### WHAT YOU NEED TO DO
Take the entries from the line with "Task: Click the 4 date marker on time axis" through the line with "(x=170, y=12)", swap "Swagger UI" for "API Docs", and write those lines out again with nothing else changed.

[Collected data]
========
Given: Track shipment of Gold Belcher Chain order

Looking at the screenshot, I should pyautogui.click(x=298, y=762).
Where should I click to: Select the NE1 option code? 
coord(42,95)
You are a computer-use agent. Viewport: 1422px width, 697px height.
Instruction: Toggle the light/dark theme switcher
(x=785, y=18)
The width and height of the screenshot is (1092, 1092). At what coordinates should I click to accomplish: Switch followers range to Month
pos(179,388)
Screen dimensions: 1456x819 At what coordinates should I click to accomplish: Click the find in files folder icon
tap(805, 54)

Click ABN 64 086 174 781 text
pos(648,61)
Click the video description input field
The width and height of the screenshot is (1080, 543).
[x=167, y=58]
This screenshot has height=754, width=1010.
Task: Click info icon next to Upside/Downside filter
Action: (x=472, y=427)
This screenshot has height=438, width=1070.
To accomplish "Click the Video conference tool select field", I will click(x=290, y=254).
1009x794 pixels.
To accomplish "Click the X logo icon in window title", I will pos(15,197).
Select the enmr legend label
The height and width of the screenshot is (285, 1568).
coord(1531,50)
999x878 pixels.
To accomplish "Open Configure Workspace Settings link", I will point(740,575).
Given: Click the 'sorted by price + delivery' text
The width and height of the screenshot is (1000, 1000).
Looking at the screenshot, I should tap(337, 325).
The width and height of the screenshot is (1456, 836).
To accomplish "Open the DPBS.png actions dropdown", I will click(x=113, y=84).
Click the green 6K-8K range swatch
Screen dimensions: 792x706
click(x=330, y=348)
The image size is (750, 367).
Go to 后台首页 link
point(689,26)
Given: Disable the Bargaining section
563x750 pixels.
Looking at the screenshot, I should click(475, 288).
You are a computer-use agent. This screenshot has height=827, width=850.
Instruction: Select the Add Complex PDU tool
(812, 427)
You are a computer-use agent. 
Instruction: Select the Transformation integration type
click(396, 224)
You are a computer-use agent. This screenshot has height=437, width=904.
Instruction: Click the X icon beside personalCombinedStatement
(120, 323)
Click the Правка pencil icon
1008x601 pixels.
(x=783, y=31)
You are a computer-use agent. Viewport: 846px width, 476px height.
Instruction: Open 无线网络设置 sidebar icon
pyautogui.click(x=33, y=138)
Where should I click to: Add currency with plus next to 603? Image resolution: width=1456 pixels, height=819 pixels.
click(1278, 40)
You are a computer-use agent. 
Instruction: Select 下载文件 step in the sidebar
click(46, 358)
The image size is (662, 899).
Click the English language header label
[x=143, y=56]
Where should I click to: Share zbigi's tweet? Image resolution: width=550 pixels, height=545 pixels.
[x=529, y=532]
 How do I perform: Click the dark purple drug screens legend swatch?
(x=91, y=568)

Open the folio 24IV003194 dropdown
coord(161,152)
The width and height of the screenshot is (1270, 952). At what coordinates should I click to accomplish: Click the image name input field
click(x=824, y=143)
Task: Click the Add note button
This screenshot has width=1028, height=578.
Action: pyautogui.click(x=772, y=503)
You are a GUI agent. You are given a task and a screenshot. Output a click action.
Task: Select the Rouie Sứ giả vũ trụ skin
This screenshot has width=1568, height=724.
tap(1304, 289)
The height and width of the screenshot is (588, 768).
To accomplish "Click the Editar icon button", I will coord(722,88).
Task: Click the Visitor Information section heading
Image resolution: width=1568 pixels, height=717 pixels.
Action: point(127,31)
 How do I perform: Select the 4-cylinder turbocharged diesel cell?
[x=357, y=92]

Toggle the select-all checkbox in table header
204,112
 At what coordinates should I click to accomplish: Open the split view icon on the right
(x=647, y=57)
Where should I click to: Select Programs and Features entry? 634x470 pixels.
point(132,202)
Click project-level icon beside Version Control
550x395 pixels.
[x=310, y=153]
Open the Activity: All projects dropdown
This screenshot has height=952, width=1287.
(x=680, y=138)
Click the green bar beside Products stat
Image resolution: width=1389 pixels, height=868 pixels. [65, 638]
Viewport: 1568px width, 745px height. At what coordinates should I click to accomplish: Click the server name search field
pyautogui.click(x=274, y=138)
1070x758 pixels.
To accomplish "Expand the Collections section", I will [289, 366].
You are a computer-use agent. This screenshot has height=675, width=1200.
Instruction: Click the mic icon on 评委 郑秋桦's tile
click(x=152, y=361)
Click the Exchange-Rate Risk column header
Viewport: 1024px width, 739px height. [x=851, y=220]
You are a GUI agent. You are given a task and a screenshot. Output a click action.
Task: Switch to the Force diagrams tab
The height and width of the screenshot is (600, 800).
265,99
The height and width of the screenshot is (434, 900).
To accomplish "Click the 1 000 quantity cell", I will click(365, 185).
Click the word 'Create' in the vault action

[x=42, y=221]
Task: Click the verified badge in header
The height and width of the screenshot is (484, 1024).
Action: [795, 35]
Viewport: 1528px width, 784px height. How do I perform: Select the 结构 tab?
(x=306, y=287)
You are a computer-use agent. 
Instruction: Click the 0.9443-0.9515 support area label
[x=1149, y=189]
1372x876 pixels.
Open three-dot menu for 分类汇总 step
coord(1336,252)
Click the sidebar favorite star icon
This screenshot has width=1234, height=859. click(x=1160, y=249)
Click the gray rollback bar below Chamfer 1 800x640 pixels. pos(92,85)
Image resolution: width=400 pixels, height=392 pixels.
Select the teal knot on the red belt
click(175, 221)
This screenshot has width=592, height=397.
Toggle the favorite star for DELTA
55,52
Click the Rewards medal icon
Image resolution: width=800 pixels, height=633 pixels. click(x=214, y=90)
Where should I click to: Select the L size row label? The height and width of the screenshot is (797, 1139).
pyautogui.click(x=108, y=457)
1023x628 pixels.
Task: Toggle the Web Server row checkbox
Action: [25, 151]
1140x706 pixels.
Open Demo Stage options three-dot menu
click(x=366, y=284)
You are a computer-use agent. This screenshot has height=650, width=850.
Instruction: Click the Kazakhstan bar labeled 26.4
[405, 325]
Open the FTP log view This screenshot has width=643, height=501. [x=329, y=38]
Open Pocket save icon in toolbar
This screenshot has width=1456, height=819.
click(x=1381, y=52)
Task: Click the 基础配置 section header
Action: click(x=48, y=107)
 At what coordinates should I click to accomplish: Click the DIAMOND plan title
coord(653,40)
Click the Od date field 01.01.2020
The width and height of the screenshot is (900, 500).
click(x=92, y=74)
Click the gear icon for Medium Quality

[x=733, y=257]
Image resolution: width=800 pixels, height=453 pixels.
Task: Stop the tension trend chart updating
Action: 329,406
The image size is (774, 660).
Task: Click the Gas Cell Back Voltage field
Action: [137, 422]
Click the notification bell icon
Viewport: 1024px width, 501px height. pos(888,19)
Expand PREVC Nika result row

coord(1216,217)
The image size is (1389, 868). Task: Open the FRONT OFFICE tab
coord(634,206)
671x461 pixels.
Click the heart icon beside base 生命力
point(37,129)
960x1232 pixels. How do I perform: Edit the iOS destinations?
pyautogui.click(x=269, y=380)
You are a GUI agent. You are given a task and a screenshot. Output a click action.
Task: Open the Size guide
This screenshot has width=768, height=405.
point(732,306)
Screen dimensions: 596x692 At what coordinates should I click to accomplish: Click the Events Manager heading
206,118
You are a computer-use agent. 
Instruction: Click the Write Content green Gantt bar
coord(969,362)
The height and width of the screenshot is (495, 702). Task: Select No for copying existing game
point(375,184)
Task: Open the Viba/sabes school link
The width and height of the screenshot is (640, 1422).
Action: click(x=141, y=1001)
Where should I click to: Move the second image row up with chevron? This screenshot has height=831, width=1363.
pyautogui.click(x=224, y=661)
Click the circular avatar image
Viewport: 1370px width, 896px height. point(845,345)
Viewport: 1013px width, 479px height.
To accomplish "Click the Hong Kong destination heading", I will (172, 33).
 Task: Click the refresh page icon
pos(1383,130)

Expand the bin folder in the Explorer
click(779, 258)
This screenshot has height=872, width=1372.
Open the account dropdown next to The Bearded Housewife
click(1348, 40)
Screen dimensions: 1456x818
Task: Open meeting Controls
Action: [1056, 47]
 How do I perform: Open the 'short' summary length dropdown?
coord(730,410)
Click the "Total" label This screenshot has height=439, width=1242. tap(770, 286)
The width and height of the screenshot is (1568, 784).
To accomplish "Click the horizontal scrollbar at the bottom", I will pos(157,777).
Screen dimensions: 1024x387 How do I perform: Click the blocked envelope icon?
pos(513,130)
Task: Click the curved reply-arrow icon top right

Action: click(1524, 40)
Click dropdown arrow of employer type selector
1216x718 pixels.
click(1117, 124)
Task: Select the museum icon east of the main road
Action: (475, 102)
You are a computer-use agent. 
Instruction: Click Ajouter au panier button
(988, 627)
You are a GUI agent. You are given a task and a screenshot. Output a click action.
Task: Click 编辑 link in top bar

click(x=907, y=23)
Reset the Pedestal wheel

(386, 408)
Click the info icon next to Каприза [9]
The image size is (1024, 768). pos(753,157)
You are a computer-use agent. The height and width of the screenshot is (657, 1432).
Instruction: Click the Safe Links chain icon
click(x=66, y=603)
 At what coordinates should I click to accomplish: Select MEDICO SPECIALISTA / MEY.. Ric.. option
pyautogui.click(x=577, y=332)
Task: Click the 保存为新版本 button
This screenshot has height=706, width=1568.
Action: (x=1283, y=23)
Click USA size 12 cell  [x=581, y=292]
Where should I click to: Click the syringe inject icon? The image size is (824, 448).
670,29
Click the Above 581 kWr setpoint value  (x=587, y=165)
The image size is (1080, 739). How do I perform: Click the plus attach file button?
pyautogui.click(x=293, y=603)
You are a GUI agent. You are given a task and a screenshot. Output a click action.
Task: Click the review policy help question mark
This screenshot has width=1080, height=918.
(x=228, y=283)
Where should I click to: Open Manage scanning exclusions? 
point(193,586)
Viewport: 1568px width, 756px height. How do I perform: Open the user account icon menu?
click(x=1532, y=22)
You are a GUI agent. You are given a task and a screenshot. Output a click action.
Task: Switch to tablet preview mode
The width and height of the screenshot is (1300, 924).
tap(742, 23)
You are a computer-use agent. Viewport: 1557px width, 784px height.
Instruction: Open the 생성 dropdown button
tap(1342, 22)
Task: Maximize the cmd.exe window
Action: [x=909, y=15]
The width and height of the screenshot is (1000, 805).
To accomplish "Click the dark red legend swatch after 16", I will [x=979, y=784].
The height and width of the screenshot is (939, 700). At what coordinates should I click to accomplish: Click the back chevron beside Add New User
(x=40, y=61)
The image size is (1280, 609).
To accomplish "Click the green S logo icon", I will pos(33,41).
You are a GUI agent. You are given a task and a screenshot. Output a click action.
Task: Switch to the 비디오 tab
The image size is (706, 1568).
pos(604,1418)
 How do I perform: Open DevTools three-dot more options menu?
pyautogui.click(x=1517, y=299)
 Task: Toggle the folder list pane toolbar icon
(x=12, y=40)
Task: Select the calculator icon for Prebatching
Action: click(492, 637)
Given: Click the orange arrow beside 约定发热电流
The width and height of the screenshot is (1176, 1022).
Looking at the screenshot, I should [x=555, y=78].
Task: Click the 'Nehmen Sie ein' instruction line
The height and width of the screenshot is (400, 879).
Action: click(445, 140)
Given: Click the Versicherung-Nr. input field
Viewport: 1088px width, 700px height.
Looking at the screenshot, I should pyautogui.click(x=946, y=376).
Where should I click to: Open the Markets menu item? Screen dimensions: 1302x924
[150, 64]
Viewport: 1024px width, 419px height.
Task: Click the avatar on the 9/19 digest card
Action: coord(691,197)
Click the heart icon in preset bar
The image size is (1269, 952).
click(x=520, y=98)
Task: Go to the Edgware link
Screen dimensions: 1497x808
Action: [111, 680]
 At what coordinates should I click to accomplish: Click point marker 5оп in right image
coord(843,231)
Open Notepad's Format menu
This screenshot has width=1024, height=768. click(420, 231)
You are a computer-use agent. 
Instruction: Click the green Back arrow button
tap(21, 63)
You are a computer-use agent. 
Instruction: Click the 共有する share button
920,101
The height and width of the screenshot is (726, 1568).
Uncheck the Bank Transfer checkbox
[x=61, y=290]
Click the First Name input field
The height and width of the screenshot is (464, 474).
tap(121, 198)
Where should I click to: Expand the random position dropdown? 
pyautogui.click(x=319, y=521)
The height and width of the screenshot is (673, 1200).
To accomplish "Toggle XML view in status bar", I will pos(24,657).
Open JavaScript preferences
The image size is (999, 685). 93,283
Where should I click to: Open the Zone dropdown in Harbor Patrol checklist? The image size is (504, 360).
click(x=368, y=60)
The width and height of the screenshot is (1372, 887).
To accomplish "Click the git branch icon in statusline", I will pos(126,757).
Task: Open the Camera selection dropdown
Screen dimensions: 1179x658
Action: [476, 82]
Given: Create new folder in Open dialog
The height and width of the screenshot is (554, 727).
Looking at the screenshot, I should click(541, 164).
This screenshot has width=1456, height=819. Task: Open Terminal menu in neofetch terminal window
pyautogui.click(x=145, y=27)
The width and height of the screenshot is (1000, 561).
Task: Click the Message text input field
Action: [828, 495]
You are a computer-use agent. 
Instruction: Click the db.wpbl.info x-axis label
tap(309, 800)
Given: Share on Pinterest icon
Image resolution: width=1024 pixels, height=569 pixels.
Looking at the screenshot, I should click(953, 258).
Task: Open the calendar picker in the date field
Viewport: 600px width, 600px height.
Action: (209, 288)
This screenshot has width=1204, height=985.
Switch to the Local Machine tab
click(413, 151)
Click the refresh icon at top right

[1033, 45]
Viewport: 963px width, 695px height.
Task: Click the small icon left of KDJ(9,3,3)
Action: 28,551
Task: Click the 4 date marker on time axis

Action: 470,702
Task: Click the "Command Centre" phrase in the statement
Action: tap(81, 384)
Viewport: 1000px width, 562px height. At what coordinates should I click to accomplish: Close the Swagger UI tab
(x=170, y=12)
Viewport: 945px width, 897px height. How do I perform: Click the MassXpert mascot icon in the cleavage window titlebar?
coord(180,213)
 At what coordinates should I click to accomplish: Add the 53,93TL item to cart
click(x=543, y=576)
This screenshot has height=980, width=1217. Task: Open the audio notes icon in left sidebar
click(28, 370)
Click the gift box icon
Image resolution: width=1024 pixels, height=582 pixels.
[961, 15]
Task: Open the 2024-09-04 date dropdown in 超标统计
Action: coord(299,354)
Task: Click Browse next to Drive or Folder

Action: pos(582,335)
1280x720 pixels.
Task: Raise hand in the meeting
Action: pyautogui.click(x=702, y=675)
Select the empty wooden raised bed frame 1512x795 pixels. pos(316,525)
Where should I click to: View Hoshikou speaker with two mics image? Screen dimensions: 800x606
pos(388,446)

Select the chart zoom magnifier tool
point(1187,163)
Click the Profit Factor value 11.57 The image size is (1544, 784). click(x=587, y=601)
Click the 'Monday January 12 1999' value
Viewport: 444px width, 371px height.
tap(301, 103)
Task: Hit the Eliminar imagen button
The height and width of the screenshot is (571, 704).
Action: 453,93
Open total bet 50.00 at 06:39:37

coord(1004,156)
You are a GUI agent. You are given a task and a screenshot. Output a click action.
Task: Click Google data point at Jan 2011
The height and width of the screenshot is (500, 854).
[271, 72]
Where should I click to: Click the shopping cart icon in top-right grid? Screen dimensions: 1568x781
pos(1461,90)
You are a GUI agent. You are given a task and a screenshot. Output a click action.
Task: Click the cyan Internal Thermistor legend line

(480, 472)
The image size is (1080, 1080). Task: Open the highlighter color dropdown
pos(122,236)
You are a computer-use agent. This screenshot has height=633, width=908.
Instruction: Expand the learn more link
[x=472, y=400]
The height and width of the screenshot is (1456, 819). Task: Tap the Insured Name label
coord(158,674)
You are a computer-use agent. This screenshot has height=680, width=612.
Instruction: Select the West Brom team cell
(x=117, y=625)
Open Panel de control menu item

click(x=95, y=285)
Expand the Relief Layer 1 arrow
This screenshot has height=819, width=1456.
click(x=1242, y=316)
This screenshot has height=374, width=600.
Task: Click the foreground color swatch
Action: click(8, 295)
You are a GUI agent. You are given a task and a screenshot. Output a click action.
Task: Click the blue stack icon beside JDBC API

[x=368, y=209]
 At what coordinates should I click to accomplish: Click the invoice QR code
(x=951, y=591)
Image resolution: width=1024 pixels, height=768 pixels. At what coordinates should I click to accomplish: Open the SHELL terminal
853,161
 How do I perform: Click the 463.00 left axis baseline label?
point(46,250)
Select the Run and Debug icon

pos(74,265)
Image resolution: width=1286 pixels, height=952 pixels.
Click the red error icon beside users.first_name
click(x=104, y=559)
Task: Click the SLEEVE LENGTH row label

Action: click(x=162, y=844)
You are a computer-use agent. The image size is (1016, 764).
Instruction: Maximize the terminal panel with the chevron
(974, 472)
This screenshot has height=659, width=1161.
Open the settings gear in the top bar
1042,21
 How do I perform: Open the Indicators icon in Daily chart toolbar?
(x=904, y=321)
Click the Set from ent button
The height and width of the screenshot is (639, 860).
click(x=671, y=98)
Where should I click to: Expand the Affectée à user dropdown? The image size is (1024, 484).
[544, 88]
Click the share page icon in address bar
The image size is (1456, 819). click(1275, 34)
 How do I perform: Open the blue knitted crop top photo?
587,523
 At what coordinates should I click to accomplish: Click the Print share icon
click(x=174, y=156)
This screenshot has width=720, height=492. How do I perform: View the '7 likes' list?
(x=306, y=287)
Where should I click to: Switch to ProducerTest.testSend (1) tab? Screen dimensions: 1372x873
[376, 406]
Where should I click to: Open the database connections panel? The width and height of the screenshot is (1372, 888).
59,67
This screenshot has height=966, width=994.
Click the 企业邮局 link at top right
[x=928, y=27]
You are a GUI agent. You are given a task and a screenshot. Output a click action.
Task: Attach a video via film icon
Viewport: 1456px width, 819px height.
========
### SOLVED EXERCISE
Task: Click the 4 date marker on time axis

Action: 470,702
Task: Click the "Command Centre" phrase in the statement
Action: tap(81, 384)
Viewport: 1000px width, 562px height. At what coordinates should I click to accomplish: Close the API Docs tab
(x=170, y=12)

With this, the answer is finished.